Ведь то, что пережила она, расставшись с Виталей, теперь казалось сущим пустяком по сравнению с тем, что сейчас переживал Блотский.
Глава 27
В середине марта с крыш зазвенела капель. Зима еще противилась весне, не желая уступать, и швырялась мокрыми снегами и морозными ночами, но солнышко светило все ярче. По краям дороги грязный снег быстро таял, и бежали ручьи сметая все на своем пути. В лужицах отражалось высокое прозрачное чистое голубое небо, и к вечеру, когда солнце клонилось к горизонту и синие тени удлинялись, а золотистый мягкий свет заливал окрестности, природа пробуждалась. Деревья, все еще голые и серые, серебрились жемчужным светом. И в перезвоне капели, и в неожиданной трели синички, и в самом воздухе звучала песнь весне.

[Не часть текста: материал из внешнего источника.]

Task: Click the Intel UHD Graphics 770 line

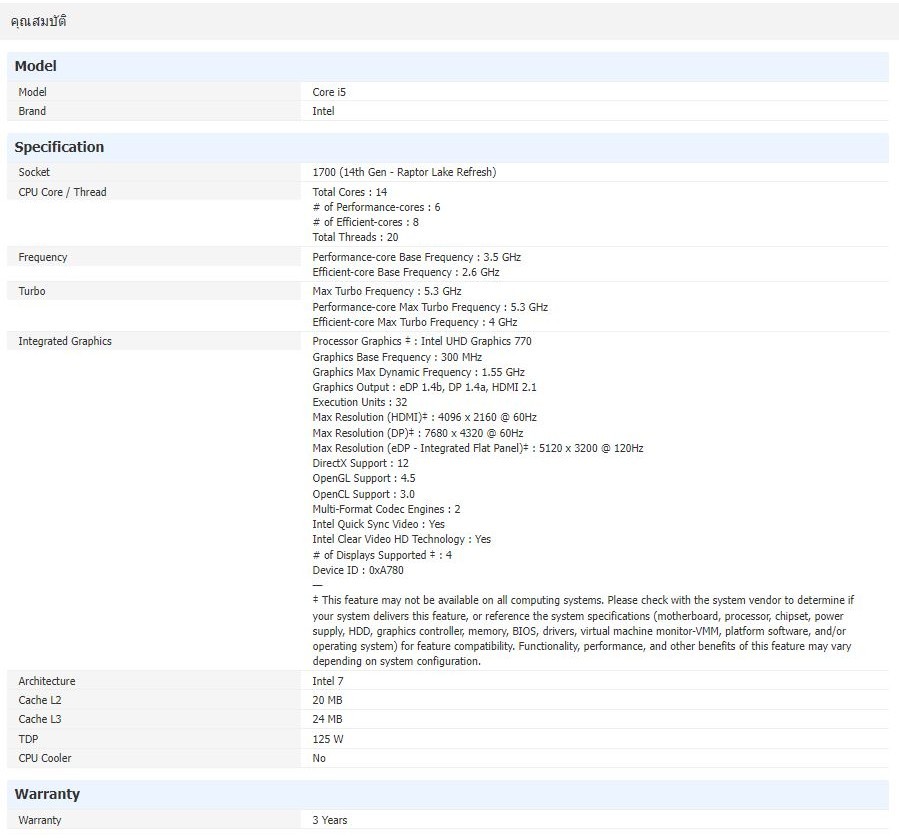Action: pos(421,341)
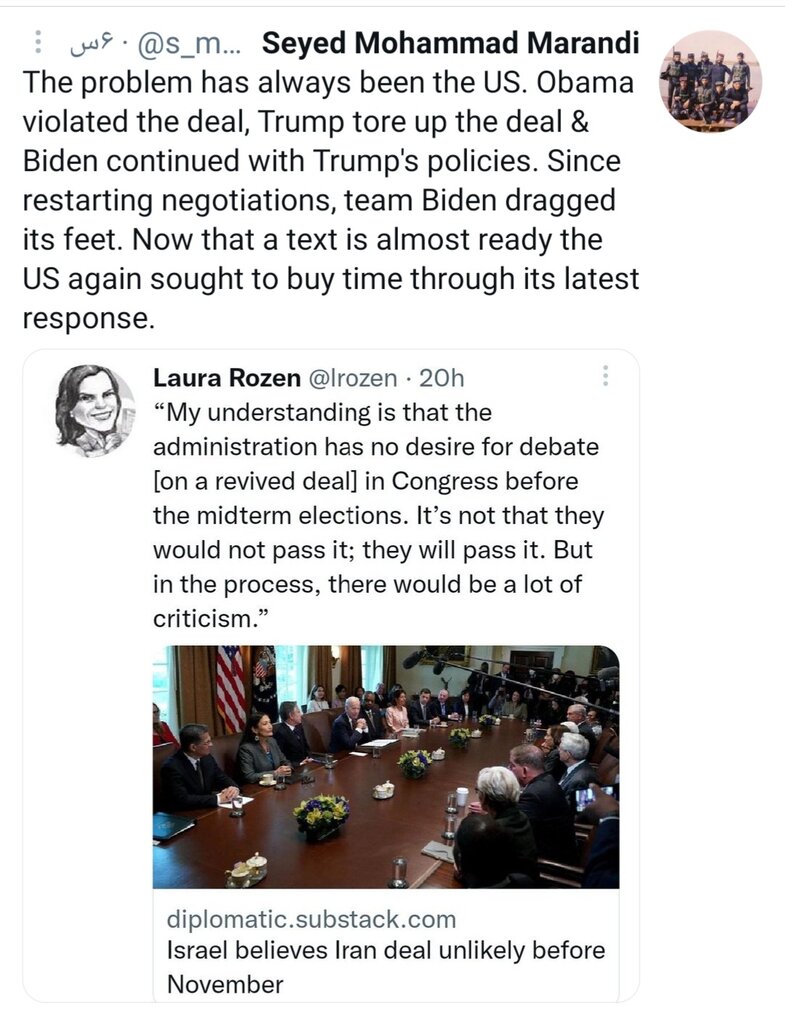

Невозможно было усидеть такими вечерами дома. Злата выходила из дома и гуляла по безлюдной деревне, пока в небе не зажигались далекие бледные звезды. И ни внезапные порывы ледяного ветра, ни мокрые ноги не могли заставить ее вернуться в дом.
По утрам, когда вставало солнце и небо еще было бледным, как акварель, над землей плыла легкая дымка. Зима действительно закончилась, и в сердце Златы тоже. Она чувствовала это и по тому, что быстрее бежала кровь по жилам, и по тому, как снова хотелось вдохнуть полной грудью воздух, наполненный ароматом талого снега, сырой земли и деревьев, и ощутить беспричинную радость. Снова хотелось мечтать, любить и жить!
Злата ждала прихода весны с нетерпением. Зима казалась бесконечной, а так хотелось птичьего гомона и тепла, так хотелось зелененькой травки и яркого солнышка. Хотелось копаться в огороде, заниматься цветами, хотелось оживления и в деревне. Ведь с приходом тепла, Полянская это знала, начнут приезжать дачники. И вообще ей казалось, что с приходом весны и в ее жизни все изменится. Ведь она уже закончила свой роман, откорректировала его и разослала по всем издательствам Минска. Она жила надеждой и ждала звонка. Она не верила, что может быть по-другому.
Девушка никому обо всем этом не рассказывала, и Дорош, быть может, был единственным, кто знал, что в действительности происходит и какие мысли роятся в прелестной головке Златы Юрьевны Полянской. Просто он был почти единственным, кто бывал у нее в доме. Старушки, которые иногда заходили к ней, были не в счет — они не были столь проницательными.